The writer, photographer, filmmaker and author of 11 books will speak specifically about his latest book, “Light at the Edge of the World: A Journey through the Realm of Vanishing Cultures.” The book, which was published in 2002, explores the practices and beliefs of indigenous cultures that have remained largely untouched by the forces of modernization.
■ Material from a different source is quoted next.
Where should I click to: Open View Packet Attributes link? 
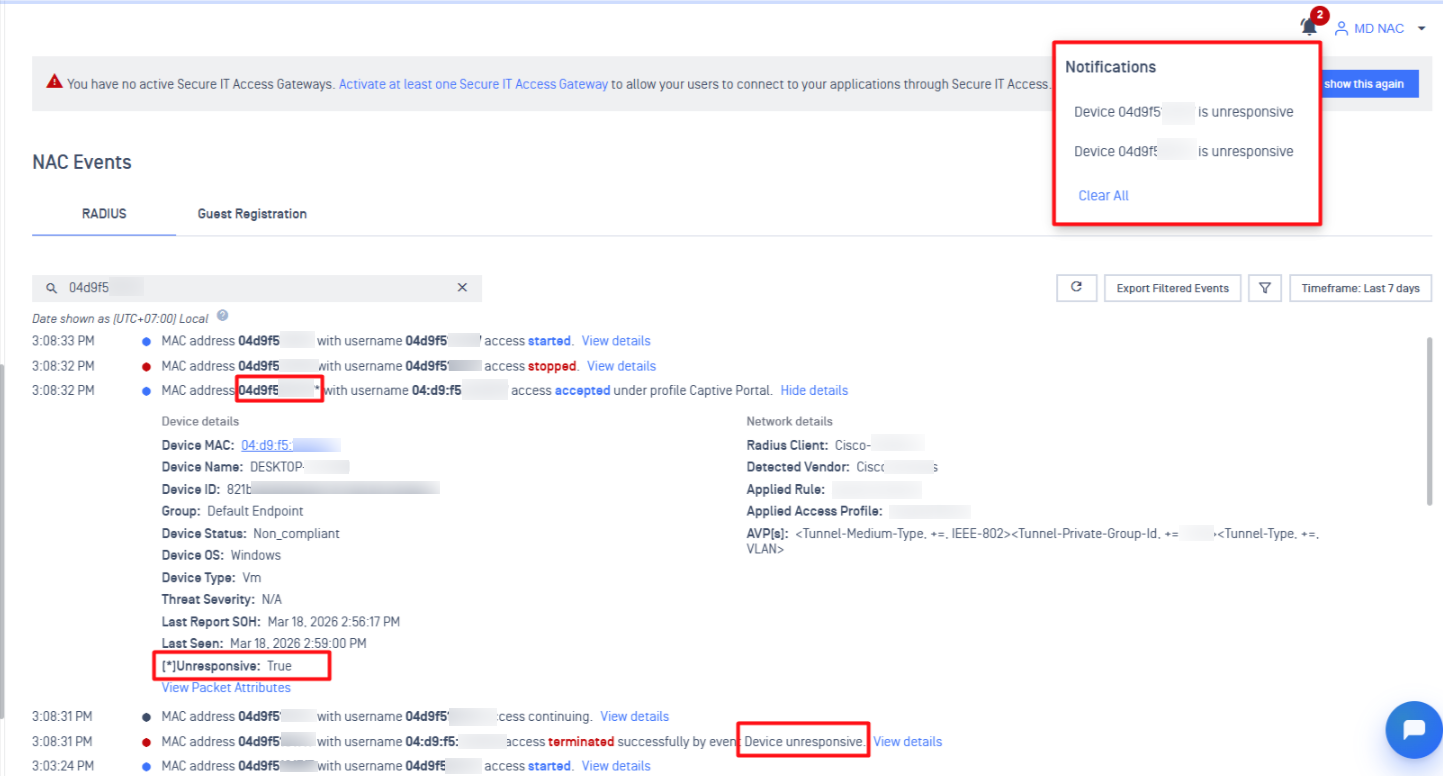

The passionate anthropologist insists that the world can benefit from the knowledge and outlook of such cultures, and that the demise of indigenous peoples will diminish all societies.

"It is my hope that these photographs and stories will provide a moving and visceral sense of the wondrous diversity and character of. . .the sum of all thoughts, beliefs, myths, and intuitions made manifest today by the myriad cultures of the world,” Davis, who received the $125,000 Lannan Foundation Literary Award for Nonfiction in 2002, wrote in the book.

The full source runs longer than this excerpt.